In recent years, Belafonte has been in and out of the media for public clashes with the children of civil rights leader, Martin Luther King Jr. and Jay-Z and Beyoncé.
But those clashes pale in comparison to the human rights work that Belafonte has engaged, the donations he’s provided, the speeches he’s given, and the endorsements of elected officials in America and around the world.
During the evening he joked that his morning phone call, unlike some celebrities isn’t with his accountant.
His morning phone call is with former South African President, and in Belafonte’s words, “the moral compass of the world,” Nelson Mandela.
His broader point was that in order to be engaged in the continued civil and human rights struggles, you have to surround yourself with company dedicated to the same.
At one point in the evening, Belafonte was asked if he could only focus on two global issues, what they would be, he answered, very quickly: women and children.
He talked about the need for healing in our communities with respect to gender and women.
He castigated all public abuse of women and decried those rappers whose lyrics included references to women as whores and other derogatory language.
With regard to children, he spoke about the need to protect and respect our world.
He referenced biological research suggesting that the honey bee species will be extinct within a decade, to explain that if one species can be decimated by global warming, pollution, and other human-related activities that destroy the earth, how long before our own species falls victim to our actions.
In specific reference to Wisconsin, he talked about Governor Walker and the influence of the Koch brothers.
His view was that Wisconsin taught the rest of the country what “evil” looks like and that we have to fight it at every turn.
At another point, Belafonte was asked what is next in the fight for justice.
He could not say what was next but he did say what he felt was necessary.
He said as citizens of America, we must be sensitized to and reflect on democracy.
He was most distressed about our treatment of the vote.
The vote, he said, “is an instrument we can’t dismiss.”
He recalled the civil rights leaders who were killed for their work in trying to secure the vote and other rights.
And he called on today’s leaders, like those of the sixties to understand the crisis of our situation.
He said we needed more leaders like Paul Robeson, Bobby Kennedy, and W.E.B. DuBois. But he took a different turn from his previous talks about President Obama.
He ended with an anecdotal story about President Franklin Roosevelt and A. Phillip Randolph.
Roosevelt invited A. Phillip Randolph to the White House to seek Randolph’s view on how he could use his power as president to effect change.
At the end of the conversation, Roosevelt challenged A. Phillip Randolph to “make me do those things.”
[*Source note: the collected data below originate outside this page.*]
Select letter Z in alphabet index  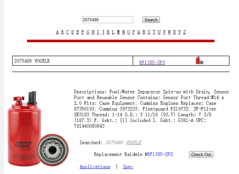pyautogui.click(x=184, y=32)
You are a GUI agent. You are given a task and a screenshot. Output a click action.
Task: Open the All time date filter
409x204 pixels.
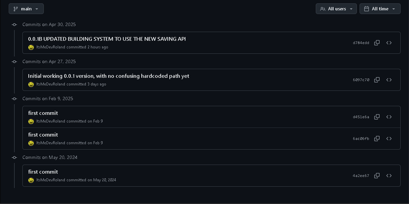click(x=380, y=9)
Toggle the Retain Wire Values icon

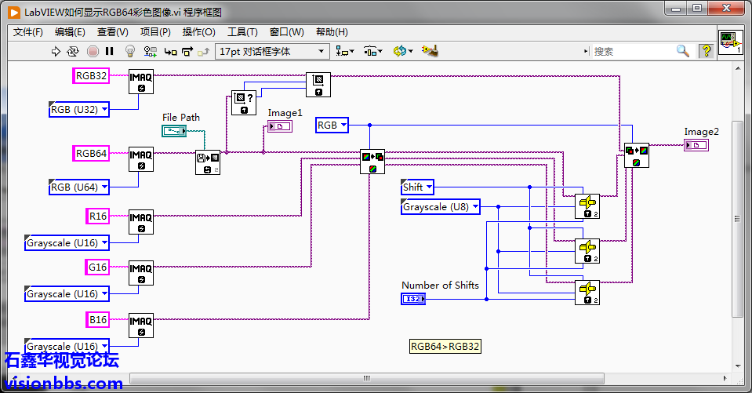150,51
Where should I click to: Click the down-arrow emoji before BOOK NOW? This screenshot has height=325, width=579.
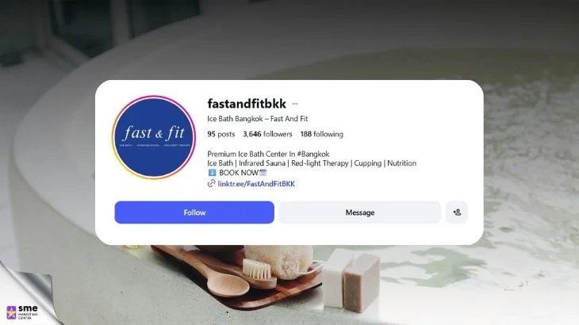[x=212, y=172]
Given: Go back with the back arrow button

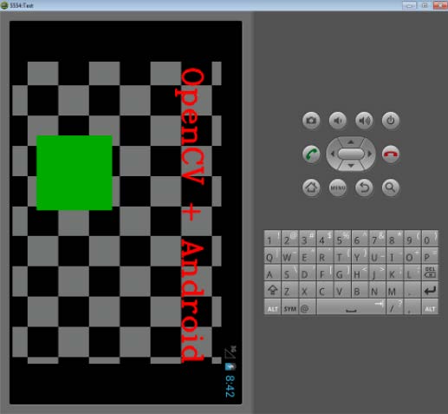Looking at the screenshot, I should pos(364,187).
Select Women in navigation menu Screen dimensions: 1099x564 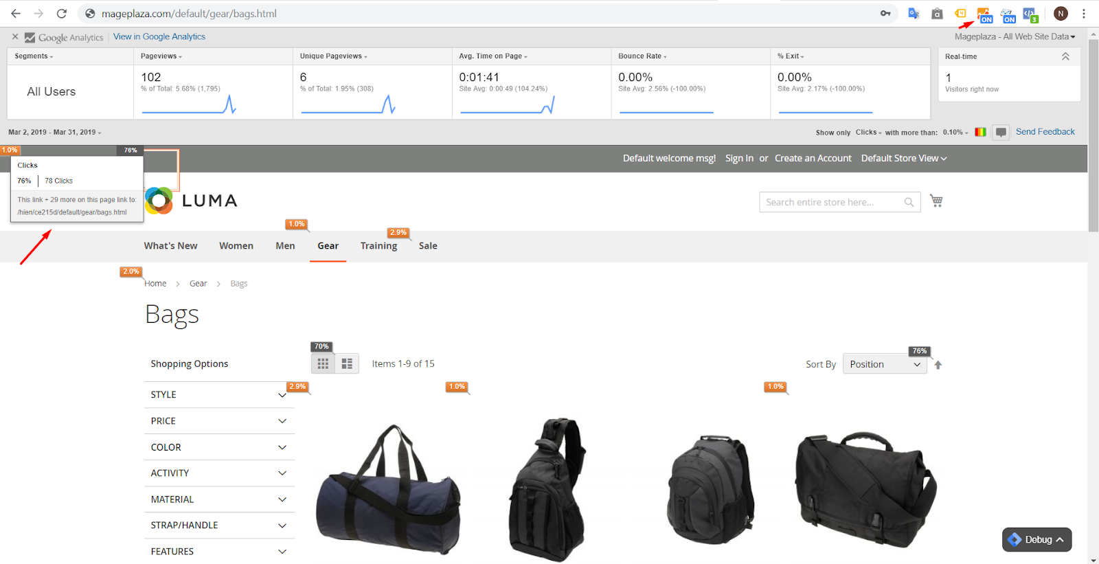236,246
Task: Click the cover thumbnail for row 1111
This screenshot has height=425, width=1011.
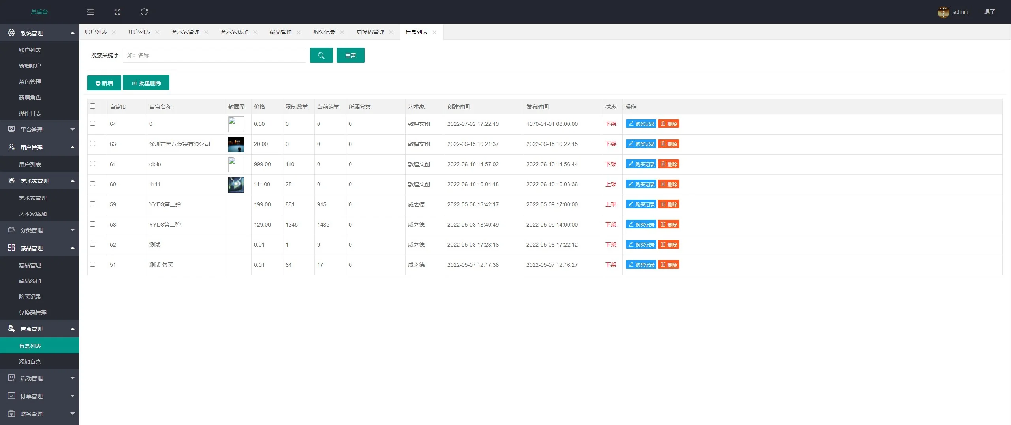Action: click(x=236, y=184)
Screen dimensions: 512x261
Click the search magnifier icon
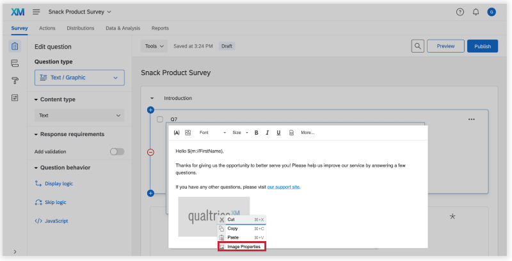coord(417,46)
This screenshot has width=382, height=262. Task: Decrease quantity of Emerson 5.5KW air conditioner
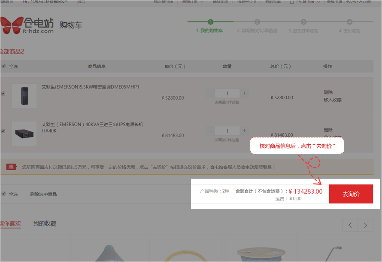pyautogui.click(x=209, y=93)
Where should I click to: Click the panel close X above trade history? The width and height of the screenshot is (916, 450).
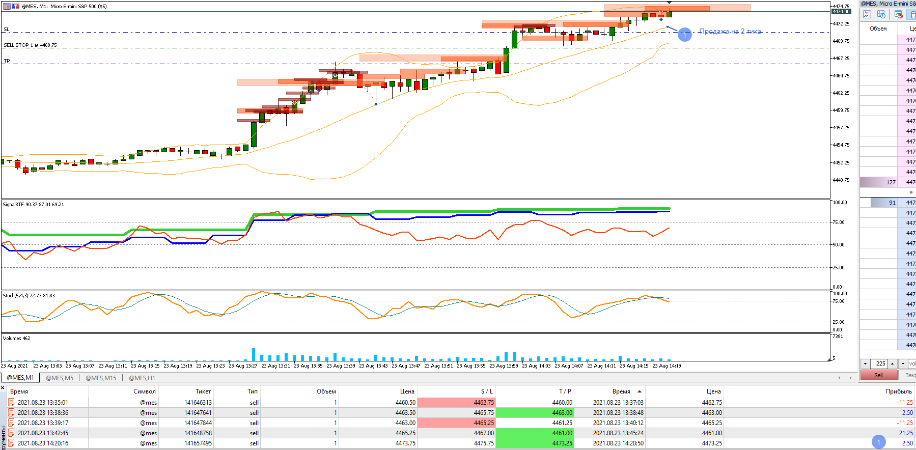click(x=3, y=388)
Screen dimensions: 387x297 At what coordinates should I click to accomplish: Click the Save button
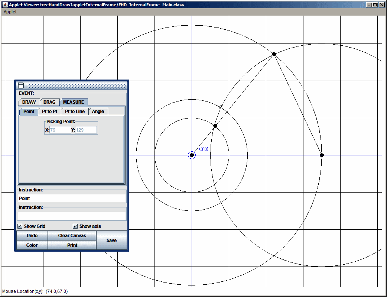point(111,240)
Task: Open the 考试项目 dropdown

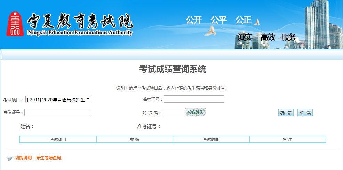Action: coord(58,99)
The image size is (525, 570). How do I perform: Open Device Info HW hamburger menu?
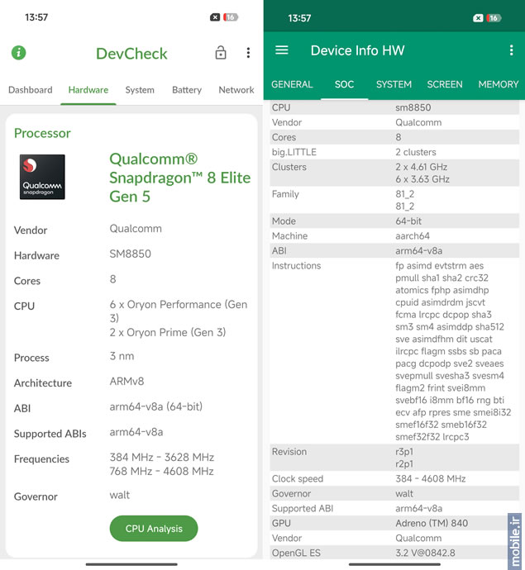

In the same way, Belafonte concluded that it is not President Obama who is failing, it’s the American people who are failing by not making the president do all those things that we feel are necessary.
I took those words as a challenge and I relay that challenge: to make our elected officials do those things which we feel are necessary with respect to our community, our schools, our businesses, our city, and our state.